Une autre visite fut pour le polygone de Boutovo, à une trentaine de kilomètres de Moscou, où, dans les années 1936-1937, en cinq mois furent exécutés 28 000 hommes, dont plusieurs prélats transférés des Solovki. L’organisation macabre était méthodique ; on a repéré treize fosses communes de trente ou quarante mètres de long, quatre de large. Une palissade a été construite pour protéger le lieu ; c’est l’Église orthodoxe qui s’occupe de ce lieu de sinistre mémoire. Je le visitai avec son jeune directeur, Igor Garkavyj. Il aimerait bâtir un mur avec les 28 000 noms. On en est loin : une douzaine de noms sont donnés à l’entrée, à titre d’échantillons. Une petite église de bois venue du grand Nord fait un contraste presque joyeux avec le lugubre champ où serpentent les fosses communes. On y célèbre le pardon et la Résurrection. Hors palissade, une autre église récente, dans le style de Pskov, beaucoup plus grande, a été bâtie par les soins d’un mécène croyant. Au sous-sol, une sorte de petit musée avec quelques vitrines où sont montrées des bottes, des sacoches trouvées pendant les fouilles. Trois cent soixante martyrs ont été canonisés lors d’un synode de l’année 2000 par l’Église orthodoxe russe : les icônes de ces nouveaux saints font le tour de la crypte, et celles des saints du jour sont exposées à la vénération. Combien de visiteurs ce lieu reçoit-il par an ? Moins de six mille, dit le directeur. Il est allé à Oradour-sur-Glane, en Auvergne, là ce sont plus de cent mille visiteurs par an, dont de nombreux Allemands…

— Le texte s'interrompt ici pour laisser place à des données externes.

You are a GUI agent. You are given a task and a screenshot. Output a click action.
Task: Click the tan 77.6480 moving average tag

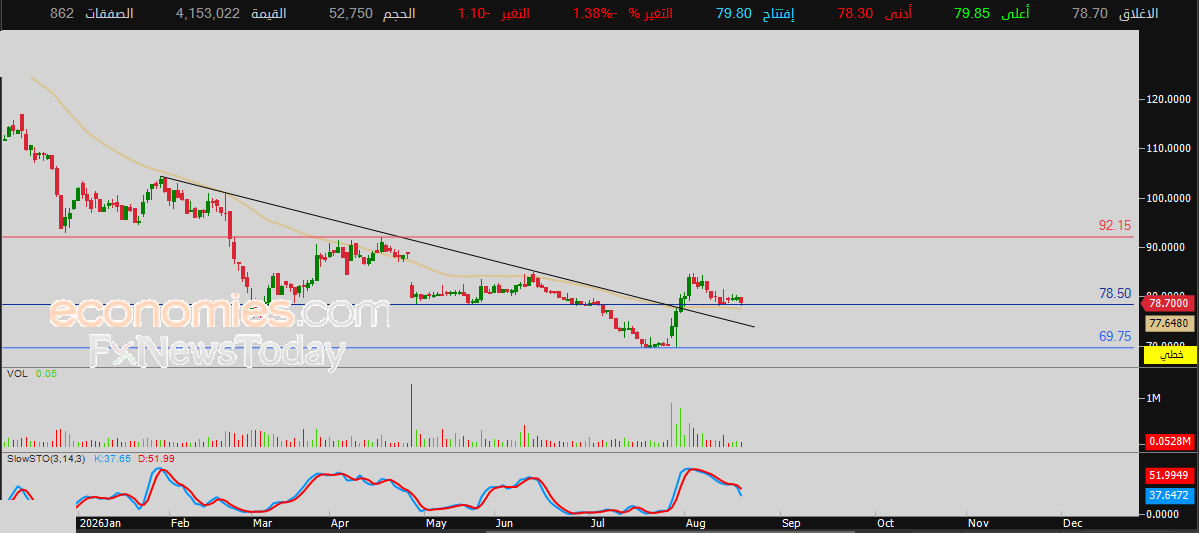[1170, 324]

Boutovo n’est pas le seul musée du goulag et de la persécution. Il y a le musée de Perm’, il y a un musée à Solovki, quelques autres encore… La petite, mais toujours vaillante organisation de Mémorial, l’Église avec sa visibilité infiniment plus grande : voilà les défenseurs de la mémoire des massacres. Dans la Russie qui étale insolemment luxe et misère, c’est peu, et ces lieux sont peu visités. Faute d’une élaboration juste de la mémoire collective entre utopie et violence inouïe de la guerre civile, dans l’immensité du phénomène goulag, la mémoire russe reste schizophrénique, les plaies ouvertes, beaucoup d’aveuglements sont toujours là… Et l’on se bat sur la place du Manège, à deux pas de la statue équestre du maréchal Joukov, vainqueur de 1945, du mausolée de Lénine, de la tombe de Staline au pied du mur du Kremlin, de la chapelle d’Ibérie reconstruite à l’entrée de la place Rouge, et du Musée historique dont le hall présente un superbe arbre généalogique des Romanov. Autant de lieux de mémoire qui se tournent le dos.

  • 1.

    Ce texte est tout d’abord paru dans Le Temps à Genève le 21 décembre 2010.